● **本文抜粋**
**********

飛翔

日々の随想です

私のバイブル

夫と私は大学時代からの友達。長い付き合いだ。
 顔も体つきもまったく似ていないのに、付き合っていたころから兄妹かとよくきかれた。3年前、カンボジアに旅をしたとき、現地の中学生ぐらいの女の子に、夫と私は顔が似ているといわれてびっくりした。顔は似ていないが、雰囲気が似ているのだろう。
 ごく普通の夫婦だと思うけれど、他人からは仲が良いわねといわれて当人同士はきょとんとする。
 そんなごく普通の、他人からは仲が良いといわれている私たちだけれど、夫が自宅で開業したことをきっかけに、私は精神的に夫にべったりと依存することをやめようと思った。自立した一人の人間として活躍したいと思い、学校へ入りなおした。
 学資は以前働いてためておいたわずかばかりの自己資金でまかなうことにした。もちろん夫とは同じように仲良く暮らしている。
 自分の内面をみつめ、学ぶ喜びと、無智の知を知った。
 世界的に活躍している研究者のワークショップに参加したり、書籍を繰り、学校の仲間と切磋琢磨していると、充実していると同時にゼロに近い自分の浅学に焦りを覚えることもある。
 そんな時、この人の本を読む。

神谷美恵子日記 (角川文庫)
神谷 美恵子
角川書店
 
神谷美恵子日記』は25歳から亡くなる前の65歳までの間の日記である.
神谷美恵子さんは1935年、津田英学塾本科を卒業後大学へ進学、結核をわずらう。
その後、アメリカの大学に進むが、日米開戦で帰国。27歳で東京女子医専に入学。
卒業後精神科医になったときは30歳になっていた。
多感な19歳のとき、ハンセン病患者の悲惨な状況をまのあたりにみて、医師を志したのだった。

 当時死の病といわれた結核をわずらい療養生活を経験した神谷さんは死の病から生還でき、自分だけが癒され、生きていることに負い目を感じるようになった。
その負い目がハンセン病患者のために働くことを決意させる動機になった。
 ハンセン病患者の中にも高い精神生活を送っている人を見出して、生きる意味、生きがいについてかんがえるようになったのだろう。

神谷さんはたくさんの著書を出版された。
それらを書く上の苦悩と思索が書かれており、著書が出版されるまで、母として、妻として、生活者として、研究者として、文学者としての
様々な役割を果たした上での血のにじむような結果だと知ることができた。
 生涯をかけて自らの生きがいを懸命に追い続けてきた魂の記録である。

**********

● **一覧項目**

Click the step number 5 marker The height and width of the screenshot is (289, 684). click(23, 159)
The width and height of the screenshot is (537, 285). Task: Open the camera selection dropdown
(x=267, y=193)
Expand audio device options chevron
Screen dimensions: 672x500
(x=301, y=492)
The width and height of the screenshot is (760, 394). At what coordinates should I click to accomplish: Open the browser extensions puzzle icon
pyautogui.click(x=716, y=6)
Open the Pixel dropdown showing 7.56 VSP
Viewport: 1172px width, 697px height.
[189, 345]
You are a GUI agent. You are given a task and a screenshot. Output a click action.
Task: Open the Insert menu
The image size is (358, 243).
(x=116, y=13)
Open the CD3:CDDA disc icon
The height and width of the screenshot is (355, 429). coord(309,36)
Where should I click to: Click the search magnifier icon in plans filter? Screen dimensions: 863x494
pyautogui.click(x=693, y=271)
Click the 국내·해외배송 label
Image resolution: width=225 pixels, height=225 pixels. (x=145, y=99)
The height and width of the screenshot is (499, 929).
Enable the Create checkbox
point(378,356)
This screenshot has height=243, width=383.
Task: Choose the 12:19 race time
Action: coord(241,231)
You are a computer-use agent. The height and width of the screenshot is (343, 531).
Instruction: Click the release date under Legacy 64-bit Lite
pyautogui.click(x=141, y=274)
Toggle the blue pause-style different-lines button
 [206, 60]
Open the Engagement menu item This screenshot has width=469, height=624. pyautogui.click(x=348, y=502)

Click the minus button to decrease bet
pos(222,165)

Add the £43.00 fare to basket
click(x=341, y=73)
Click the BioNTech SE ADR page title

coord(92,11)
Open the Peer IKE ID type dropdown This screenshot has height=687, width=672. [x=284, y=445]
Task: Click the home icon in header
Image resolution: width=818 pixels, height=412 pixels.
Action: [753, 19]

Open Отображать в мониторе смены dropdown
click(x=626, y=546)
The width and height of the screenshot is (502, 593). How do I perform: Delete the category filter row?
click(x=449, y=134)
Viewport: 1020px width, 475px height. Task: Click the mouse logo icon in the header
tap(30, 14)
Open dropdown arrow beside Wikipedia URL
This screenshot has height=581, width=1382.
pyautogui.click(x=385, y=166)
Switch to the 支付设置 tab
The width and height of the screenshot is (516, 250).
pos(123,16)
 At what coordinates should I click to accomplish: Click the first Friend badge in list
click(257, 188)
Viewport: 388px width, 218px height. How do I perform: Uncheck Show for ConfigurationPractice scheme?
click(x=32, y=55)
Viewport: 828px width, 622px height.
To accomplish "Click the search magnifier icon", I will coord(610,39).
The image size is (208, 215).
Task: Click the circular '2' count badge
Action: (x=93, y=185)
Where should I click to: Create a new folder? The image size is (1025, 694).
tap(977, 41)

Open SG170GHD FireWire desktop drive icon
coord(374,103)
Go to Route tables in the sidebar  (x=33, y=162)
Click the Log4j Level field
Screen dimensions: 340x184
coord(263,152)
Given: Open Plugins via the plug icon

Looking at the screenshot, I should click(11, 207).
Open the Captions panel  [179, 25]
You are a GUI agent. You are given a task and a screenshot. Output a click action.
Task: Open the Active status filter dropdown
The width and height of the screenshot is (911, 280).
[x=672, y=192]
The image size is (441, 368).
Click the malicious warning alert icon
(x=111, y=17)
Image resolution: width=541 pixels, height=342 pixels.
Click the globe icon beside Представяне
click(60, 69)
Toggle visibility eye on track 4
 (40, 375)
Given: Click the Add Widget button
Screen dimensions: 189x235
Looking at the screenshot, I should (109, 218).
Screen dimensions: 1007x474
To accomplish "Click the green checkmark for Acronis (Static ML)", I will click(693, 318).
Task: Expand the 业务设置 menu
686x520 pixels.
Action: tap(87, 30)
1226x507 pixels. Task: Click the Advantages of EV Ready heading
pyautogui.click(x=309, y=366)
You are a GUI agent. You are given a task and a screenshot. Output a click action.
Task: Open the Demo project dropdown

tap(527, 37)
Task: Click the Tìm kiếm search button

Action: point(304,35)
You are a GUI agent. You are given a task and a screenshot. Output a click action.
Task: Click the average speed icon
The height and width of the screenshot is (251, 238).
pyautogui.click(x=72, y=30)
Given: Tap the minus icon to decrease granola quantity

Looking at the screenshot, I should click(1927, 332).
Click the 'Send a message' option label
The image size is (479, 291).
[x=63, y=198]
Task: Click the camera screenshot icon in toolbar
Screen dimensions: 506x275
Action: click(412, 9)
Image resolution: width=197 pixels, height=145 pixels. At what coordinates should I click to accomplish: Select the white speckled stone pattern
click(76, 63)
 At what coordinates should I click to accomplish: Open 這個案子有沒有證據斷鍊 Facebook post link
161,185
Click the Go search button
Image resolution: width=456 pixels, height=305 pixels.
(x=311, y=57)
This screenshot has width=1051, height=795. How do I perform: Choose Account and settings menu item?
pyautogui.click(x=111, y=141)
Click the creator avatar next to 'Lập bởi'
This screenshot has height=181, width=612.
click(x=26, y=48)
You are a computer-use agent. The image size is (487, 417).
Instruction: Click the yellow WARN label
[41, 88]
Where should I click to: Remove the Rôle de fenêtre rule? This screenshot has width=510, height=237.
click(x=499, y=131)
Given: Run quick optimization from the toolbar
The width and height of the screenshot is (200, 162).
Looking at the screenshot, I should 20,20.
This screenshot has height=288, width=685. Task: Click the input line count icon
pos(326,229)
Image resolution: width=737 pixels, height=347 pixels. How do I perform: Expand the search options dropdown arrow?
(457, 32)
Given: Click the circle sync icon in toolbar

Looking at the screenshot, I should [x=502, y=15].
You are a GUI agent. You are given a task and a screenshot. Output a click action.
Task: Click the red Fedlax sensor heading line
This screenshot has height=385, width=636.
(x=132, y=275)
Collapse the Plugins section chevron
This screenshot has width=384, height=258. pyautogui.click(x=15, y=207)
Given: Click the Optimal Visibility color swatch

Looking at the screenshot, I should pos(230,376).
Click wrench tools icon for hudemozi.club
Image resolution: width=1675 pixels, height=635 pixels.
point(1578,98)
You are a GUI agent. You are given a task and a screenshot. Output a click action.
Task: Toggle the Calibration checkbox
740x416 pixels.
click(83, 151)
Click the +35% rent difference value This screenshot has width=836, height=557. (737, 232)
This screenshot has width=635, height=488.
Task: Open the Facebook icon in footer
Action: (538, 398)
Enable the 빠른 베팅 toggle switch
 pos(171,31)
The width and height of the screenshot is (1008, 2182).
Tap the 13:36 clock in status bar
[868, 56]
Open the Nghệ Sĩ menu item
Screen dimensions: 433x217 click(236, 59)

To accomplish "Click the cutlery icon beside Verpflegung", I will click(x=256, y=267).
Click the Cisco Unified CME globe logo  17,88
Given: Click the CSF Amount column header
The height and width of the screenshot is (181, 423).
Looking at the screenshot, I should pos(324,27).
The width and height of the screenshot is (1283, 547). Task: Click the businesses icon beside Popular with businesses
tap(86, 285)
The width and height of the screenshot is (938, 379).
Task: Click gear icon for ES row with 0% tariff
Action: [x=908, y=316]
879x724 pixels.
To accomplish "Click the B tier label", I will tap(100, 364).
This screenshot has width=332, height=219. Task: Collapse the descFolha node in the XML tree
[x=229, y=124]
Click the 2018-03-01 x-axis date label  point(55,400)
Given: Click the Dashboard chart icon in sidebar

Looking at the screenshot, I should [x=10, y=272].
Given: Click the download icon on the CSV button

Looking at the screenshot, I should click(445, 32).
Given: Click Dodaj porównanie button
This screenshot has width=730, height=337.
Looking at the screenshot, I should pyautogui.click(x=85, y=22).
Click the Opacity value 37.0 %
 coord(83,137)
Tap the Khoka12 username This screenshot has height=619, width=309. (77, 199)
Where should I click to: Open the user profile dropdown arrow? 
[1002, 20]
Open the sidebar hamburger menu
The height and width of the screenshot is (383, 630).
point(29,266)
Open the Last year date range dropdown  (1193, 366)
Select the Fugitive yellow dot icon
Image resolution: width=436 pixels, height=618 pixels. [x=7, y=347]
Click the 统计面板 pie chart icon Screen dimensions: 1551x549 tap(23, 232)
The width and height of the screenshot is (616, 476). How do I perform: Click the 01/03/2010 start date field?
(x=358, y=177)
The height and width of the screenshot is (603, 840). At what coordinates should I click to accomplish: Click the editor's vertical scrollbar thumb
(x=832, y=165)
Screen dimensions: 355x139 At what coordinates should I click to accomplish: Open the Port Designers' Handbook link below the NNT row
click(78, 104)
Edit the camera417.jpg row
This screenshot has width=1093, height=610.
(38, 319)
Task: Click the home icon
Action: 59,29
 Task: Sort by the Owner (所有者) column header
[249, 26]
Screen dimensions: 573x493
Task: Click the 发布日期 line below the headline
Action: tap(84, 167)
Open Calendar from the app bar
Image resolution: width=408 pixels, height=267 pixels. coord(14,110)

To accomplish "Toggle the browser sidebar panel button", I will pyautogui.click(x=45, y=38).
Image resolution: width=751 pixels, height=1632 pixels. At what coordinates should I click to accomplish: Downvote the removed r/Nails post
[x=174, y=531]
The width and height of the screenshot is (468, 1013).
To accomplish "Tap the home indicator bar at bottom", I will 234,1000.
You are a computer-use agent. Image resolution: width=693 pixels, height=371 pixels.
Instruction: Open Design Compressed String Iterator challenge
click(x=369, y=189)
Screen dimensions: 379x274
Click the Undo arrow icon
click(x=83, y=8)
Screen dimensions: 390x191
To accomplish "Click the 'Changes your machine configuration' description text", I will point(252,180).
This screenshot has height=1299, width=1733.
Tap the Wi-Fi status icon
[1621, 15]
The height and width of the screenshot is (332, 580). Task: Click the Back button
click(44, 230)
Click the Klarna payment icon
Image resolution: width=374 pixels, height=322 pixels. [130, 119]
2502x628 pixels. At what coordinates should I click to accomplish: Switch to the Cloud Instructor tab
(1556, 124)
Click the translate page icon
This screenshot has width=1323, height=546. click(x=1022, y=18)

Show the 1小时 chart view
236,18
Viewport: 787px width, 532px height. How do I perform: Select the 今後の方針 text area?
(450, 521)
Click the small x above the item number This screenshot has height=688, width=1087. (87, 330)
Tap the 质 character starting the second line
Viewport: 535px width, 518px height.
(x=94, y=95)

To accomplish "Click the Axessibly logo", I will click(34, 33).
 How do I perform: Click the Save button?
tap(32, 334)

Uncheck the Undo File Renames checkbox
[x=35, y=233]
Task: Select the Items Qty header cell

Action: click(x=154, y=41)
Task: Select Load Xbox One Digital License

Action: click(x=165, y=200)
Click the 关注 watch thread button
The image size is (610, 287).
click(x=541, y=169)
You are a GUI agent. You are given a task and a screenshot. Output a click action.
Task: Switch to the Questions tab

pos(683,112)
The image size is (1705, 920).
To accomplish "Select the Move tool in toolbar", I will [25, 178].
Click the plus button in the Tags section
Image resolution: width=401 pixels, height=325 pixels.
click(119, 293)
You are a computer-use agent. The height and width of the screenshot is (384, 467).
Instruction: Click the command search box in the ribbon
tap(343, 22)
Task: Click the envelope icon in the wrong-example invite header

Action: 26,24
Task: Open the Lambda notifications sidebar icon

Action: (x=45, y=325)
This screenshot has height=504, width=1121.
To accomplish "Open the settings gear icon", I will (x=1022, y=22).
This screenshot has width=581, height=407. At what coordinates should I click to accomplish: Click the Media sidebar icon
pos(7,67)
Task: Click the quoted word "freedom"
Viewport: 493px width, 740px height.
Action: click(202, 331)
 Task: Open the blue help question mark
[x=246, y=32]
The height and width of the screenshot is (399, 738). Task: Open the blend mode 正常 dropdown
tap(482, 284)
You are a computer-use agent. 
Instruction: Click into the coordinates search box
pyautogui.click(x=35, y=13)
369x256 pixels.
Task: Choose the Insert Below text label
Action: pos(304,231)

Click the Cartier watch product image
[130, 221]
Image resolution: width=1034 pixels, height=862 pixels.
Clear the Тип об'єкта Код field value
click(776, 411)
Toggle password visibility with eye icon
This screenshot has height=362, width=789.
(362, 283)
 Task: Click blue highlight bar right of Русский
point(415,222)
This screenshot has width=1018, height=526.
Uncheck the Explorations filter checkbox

**********

● **読解の応用**
1: 『神谷美恵子日記』を紹介した随想によると、神谷美恵子さんが医師を志したのは何歳のときですか。
2: 『神谷美恵子日記』を紹介した随想のうち、「その負い目がハンセン病患者のために働くことを決意させる動機になった。」から「生涯をかけて自らの生きがいを懸命に追い続けてきた魂の記録である。」までの部分を、一字一句変えずに書き写してください。
3: 『神谷美恵子日記』を紹介した随想を、最後の文に続けて書き継いでください。

● **解答例**
1: 19歳のときです。

2:
その負い目がハンセン病患者のために働くことを決意させる動機になった。
 ハンセン病患者の中にも高い精神生活を送っている人を見出して、生きる意味、生きがいについてかんがえるようになったのだろう。

神谷さんはたくさんの著書を出版された。
それらを書く上の苦悩と思索が書かれており、著書が出版されるまで、母として、妻として、生活者として、研究者として、文学者としての
様々な役割を果たした上での血のにじむような結果だと知ることができた。
 生涯をかけて自らの生きがいを懸命に追い続けてきた魂の記録である。

3:
 46歳のときの日記には
「生きているのが苦しいときあなたはどうするの?」
という独り言をしばしば言う自分に気がつくとあった。
結婚生活の幸福のただなかでこういう独り言が無意識にでる自分をふと考えてみるという箇所があって、深く考え込んでしまった。

 この日記を読むと深く思索し、研究、勉学し、己を謙虚に謙虚にいましめ、苦悩する姿に心が揺り動かされる。
 41歳のとき、初期癌に侵されるがラジウム照射でくいとめたりという経験がある。
 大学時代結核をわずらい療養生活を二度し、医師となってからはハンセン病患者の悲惨な状態を見、献身する中から生まれた著作には観念や筆先だけでない真摯な魂がこめられている。

 自分の人生の折節に、読むたびにその想いは異なる。
読み終わって目を上げると静かな深い世界が漂うのを感じる。
 私の人生のバイブルである。

神谷美恵子さんは、美智子皇后(上皇后)が声を失い療養なさっていた折、精神科の医師として友人として音楽を好むものとして御所に出向き精神的に支えられました。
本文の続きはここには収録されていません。